═══ THE INPUT ═══
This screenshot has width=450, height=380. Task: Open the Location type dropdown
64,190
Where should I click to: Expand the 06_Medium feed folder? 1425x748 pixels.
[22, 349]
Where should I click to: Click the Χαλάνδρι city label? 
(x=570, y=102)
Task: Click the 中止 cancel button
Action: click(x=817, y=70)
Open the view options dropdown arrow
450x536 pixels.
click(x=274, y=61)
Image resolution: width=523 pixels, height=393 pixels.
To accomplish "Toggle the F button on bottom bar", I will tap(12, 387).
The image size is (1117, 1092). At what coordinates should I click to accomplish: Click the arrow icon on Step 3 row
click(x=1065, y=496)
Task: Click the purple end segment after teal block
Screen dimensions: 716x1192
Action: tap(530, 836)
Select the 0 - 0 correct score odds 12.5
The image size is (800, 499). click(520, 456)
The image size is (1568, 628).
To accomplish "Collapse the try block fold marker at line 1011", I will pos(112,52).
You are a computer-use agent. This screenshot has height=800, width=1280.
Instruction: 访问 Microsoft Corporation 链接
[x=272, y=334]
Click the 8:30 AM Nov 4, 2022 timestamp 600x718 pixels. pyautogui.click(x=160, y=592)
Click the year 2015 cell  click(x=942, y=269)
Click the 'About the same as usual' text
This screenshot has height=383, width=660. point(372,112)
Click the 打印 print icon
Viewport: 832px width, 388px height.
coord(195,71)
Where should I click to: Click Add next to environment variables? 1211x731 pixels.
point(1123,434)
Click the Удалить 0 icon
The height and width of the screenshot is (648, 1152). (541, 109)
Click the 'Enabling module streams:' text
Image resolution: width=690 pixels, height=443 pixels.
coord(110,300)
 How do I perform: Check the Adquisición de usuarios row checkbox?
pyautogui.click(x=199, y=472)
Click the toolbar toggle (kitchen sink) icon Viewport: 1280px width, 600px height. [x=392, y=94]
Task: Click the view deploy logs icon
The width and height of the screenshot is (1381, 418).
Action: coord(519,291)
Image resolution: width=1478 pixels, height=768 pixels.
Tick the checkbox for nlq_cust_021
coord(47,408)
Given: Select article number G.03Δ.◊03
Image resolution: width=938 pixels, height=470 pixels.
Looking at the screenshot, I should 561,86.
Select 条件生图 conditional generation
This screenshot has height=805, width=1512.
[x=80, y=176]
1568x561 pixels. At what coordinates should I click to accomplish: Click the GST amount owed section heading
═══
* [EXERCISE]: All of the data, start to finish: please output it exactly.

* [TASK RESPONSE]:
This screenshot has width=450, height=380. Task: Open the Location type dropdown
64,190
Where should I click to: Expand the 06_Medium feed folder? 1425x748 pixels.
[22, 349]
Where should I click to: Click the Χαλάνδρι city label? 
(x=570, y=102)
Task: Click the 中止 cancel button
Action: click(x=817, y=70)
Open the view options dropdown arrow
450x536 pixels.
click(x=274, y=61)
Image resolution: width=523 pixels, height=393 pixels.
To accomplish "Toggle the F button on bottom bar", I will tap(12, 387).
The image size is (1117, 1092). At what coordinates should I click to accomplish: Click the arrow icon on Step 3 row
click(x=1065, y=496)
Task: Click the purple end segment after teal block
Screen dimensions: 716x1192
Action: tap(530, 836)
Select the 0 - 0 correct score odds 12.5
The image size is (800, 499). click(520, 456)
The image size is (1568, 628).
To accomplish "Collapse the try block fold marker at line 1011", I will pos(112,52).
You are a computer-use agent. This screenshot has height=800, width=1280.
Instruction: 访问 Microsoft Corporation 链接
[x=272, y=334]
Click the 8:30 AM Nov 4, 2022 timestamp 600x718 pixels. pyautogui.click(x=160, y=592)
Click the year 2015 cell  click(x=942, y=269)
Click the 'About the same as usual' text
This screenshot has height=383, width=660. point(372,112)
Click the 打印 print icon
Viewport: 832px width, 388px height.
coord(195,71)
Where should I click to: Click Add next to environment variables? 1211x731 pixels.
point(1123,434)
Click the Удалить 0 icon
The height and width of the screenshot is (648, 1152). (541, 109)
Click the 'Enabling module streams:' text
Image resolution: width=690 pixels, height=443 pixels.
coord(110,300)
 How do I perform: Check the Adquisición de usuarios row checkbox?
pyautogui.click(x=199, y=472)
Click the toolbar toggle (kitchen sink) icon Viewport: 1280px width, 600px height. [x=392, y=94]
Task: Click the view deploy logs icon
The width and height of the screenshot is (1381, 418).
Action: coord(519,291)
Image resolution: width=1478 pixels, height=768 pixels.
Tick the checkbox for nlq_cust_021
coord(47,408)
Given: Select article number G.03Δ.◊03
Image resolution: width=938 pixels, height=470 pixels.
Looking at the screenshot, I should 561,86.
Select 条件生图 conditional generation
This screenshot has height=805, width=1512.
[x=80, y=176]
1568x561 pixels. At what coordinates should I click to accomplish: Click the GST amount owed section heading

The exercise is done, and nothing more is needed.